ROLE
3D Artist
Simulation Artist
RnD
DURATION
6 months
TOOLS
Houdini
Blender
Nuke
After Effects
Description.
Atrophy is a 3D animated music video. It was created as the 2nd masters project for the Realtime Arts & Visual Effects program at the University of applied sciences Salzburg. The track was provided by student colleagues Julius Jungwirth and David Kronawitter who created and refined the track along side of the production process.
Each of the core members had a designated area of response for the project. Lena was the Art Director and provided the style guide with color palettes, mood boards and design choices. Gregor was responsible for keeping everyone on track, making sure tasks are completed and deadlines respected, essentially producing the project. Michael was the story lead, wrote several versions of the script and incorporated everyone’s random thoughts into a coherent story. My responsibility was to figure out how we would do the effects and simulations and create procedural workflows.

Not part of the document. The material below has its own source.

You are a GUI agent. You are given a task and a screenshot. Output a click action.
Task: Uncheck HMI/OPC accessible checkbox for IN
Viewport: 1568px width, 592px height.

Apart from that all of us had designated shots we worked on from start to finish.
Idea.
The core idea is to combine drum and base track with topic of deeper meaning and message. A microscopic infection grows into a city-wide plague, visualizing how extremist ideology spreads. Pressing individuals into conformity, eroding institutions, and consuming thought itself until nothing remains. We wanted to show how information, ideologic views etc. in a modern world can start of small and spread until it becomes a world wide phenomenon. Metaphorical for this we used the symbol of a fungus/infection that is spreading and selectively contaminating everything in its path.
Behind The Scenes.
For the main effect that spans through the entire video I tried different approaches. The first version was purely texture based. This lead to some verry realistic movement but lacked the artistic controllability. Secondly I explored several simulation based methods that offered some more control but ultimately still lacked the fine tuning. Finally I settled for a fully procedural curve based tool that could be adjusted per shot.